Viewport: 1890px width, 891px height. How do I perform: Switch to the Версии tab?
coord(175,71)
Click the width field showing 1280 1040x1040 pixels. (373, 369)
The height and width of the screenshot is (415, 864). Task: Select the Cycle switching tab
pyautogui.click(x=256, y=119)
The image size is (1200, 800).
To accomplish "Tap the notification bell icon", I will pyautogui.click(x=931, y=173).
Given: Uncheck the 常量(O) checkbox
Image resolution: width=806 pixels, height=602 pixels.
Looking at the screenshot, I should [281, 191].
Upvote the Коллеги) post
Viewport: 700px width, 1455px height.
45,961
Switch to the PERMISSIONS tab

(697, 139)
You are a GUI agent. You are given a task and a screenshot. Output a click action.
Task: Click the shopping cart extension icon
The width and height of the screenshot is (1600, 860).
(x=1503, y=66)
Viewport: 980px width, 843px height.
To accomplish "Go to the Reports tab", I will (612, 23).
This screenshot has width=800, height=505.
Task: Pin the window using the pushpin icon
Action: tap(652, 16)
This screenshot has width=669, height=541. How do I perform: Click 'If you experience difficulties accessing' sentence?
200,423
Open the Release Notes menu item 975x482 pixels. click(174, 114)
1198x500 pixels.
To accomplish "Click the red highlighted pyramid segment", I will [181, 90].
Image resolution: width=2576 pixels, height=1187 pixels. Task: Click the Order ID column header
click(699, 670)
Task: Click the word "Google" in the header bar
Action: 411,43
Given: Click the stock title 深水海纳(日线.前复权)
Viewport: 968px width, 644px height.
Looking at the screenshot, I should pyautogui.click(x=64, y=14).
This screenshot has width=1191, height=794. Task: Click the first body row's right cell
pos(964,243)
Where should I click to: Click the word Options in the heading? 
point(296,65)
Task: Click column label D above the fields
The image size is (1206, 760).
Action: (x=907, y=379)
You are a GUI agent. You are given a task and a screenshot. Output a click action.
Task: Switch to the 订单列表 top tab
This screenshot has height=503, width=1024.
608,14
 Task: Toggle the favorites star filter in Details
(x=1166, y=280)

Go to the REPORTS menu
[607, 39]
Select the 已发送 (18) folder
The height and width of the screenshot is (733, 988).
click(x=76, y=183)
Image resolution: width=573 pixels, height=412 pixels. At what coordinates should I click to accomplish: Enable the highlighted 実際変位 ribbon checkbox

-- Exercise --
Copy out each entry precisely. Leave nothing out.

-- Exercise response --
Viewport: 1890px width, 891px height. How do I perform: Switch to the Версии tab?
coord(175,71)
Click the width field showing 1280 1040x1040 pixels. (373, 369)
The height and width of the screenshot is (415, 864). Task: Select the Cycle switching tab
pyautogui.click(x=256, y=119)
The image size is (1200, 800).
To accomplish "Tap the notification bell icon", I will pyautogui.click(x=931, y=173).
Given: Uncheck the 常量(O) checkbox
Image resolution: width=806 pixels, height=602 pixels.
Looking at the screenshot, I should [281, 191].
Upvote the Коллеги) post
Viewport: 700px width, 1455px height.
45,961
Switch to the PERMISSIONS tab

(697, 139)
You are a GUI agent. You are given a task and a screenshot. Output a click action.
Task: Click the shopping cart extension icon
The width and height of the screenshot is (1600, 860).
(x=1503, y=66)
Viewport: 980px width, 843px height.
To accomplish "Go to the Reports tab", I will (612, 23).
This screenshot has width=800, height=505.
Task: Pin the window using the pushpin icon
Action: tap(652, 16)
This screenshot has width=669, height=541. How do I perform: Click 'If you experience difficulties accessing' sentence?
200,423
Open the Release Notes menu item 975x482 pixels. click(174, 114)
1198x500 pixels.
To accomplish "Click the red highlighted pyramid segment", I will [181, 90].
Image resolution: width=2576 pixels, height=1187 pixels. Task: Click the Order ID column header
click(699, 670)
Task: Click the word "Google" in the header bar
Action: 411,43
Given: Click the stock title 深水海纳(日线.前复权)
Viewport: 968px width, 644px height.
Looking at the screenshot, I should pyautogui.click(x=64, y=14).
This screenshot has width=1191, height=794. Task: Click the first body row's right cell
pos(964,243)
Where should I click to: Click the word Options in the heading? 
point(296,65)
Task: Click column label D above the fields
The image size is (1206, 760).
Action: (x=907, y=379)
You are a GUI agent. You are given a task and a screenshot. Output a click action.
Task: Switch to the 订单列表 top tab
This screenshot has height=503, width=1024.
608,14
 Task: Toggle the favorites star filter in Details
(x=1166, y=280)

Go to the REPORTS menu
[607, 39]
Select the 已发送 (18) folder
The height and width of the screenshot is (733, 988).
click(x=76, y=183)
Image resolution: width=573 pixels, height=412 pixels. At what coordinates should I click to accomplish: Enable the highlighted 実際変位 ribbon checkbox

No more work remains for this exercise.